» **EXERCISE TASK**: Reproduce the material word for word, beginning at the line that contains "Choose Carrefour in" and ending after the line that contains "Action: tap(330, 211)".

Entries on where items appear:
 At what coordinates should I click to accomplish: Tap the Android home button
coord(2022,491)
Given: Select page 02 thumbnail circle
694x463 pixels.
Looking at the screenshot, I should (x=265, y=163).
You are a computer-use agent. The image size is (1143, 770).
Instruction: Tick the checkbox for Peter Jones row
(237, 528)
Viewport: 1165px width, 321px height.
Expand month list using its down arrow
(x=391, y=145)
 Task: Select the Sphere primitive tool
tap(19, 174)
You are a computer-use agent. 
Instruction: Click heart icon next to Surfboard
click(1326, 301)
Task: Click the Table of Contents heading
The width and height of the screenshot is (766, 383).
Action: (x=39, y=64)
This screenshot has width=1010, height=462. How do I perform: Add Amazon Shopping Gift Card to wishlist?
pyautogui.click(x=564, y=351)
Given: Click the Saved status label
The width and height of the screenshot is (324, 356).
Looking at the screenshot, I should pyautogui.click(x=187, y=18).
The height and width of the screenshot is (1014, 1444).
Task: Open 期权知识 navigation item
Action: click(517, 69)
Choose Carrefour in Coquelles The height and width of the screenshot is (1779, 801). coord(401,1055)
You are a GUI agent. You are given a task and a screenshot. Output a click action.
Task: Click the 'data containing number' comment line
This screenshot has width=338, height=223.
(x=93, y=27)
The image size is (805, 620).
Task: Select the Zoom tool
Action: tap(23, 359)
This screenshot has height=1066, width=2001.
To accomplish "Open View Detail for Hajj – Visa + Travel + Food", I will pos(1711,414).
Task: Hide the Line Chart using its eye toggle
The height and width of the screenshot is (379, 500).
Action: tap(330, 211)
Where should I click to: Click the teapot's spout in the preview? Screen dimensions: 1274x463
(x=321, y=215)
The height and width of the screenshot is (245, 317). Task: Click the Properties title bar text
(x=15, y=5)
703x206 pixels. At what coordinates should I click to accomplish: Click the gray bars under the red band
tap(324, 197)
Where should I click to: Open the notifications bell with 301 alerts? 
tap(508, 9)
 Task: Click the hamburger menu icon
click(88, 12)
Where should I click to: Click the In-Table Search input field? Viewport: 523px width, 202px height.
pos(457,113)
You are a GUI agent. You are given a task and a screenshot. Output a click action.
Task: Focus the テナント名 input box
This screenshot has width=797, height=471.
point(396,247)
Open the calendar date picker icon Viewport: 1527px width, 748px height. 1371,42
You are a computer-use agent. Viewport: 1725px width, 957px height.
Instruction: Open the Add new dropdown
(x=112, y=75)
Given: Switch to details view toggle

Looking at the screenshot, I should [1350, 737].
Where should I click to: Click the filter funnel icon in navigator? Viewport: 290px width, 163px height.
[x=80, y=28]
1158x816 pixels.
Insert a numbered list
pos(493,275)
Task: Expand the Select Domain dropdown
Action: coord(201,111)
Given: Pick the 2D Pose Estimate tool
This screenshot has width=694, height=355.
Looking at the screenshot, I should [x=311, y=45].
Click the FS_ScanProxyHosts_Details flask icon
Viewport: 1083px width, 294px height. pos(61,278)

» **OUTPUT FOR THIS TASK**:
Choose Carrefour in Coquelles The height and width of the screenshot is (1779, 801). coord(401,1055)
You are a GUI agent. You are given a task and a screenshot. Output a click action.
Task: Click the 'data containing number' comment line
This screenshot has width=338, height=223.
(x=93, y=27)
The image size is (805, 620).
Task: Select the Zoom tool
Action: tap(23, 359)
This screenshot has height=1066, width=2001.
To accomplish "Open View Detail for Hajj – Visa + Travel + Food", I will pos(1711,414).
Task: Hide the Line Chart using its eye toggle
The height and width of the screenshot is (379, 500).
Action: tap(330, 211)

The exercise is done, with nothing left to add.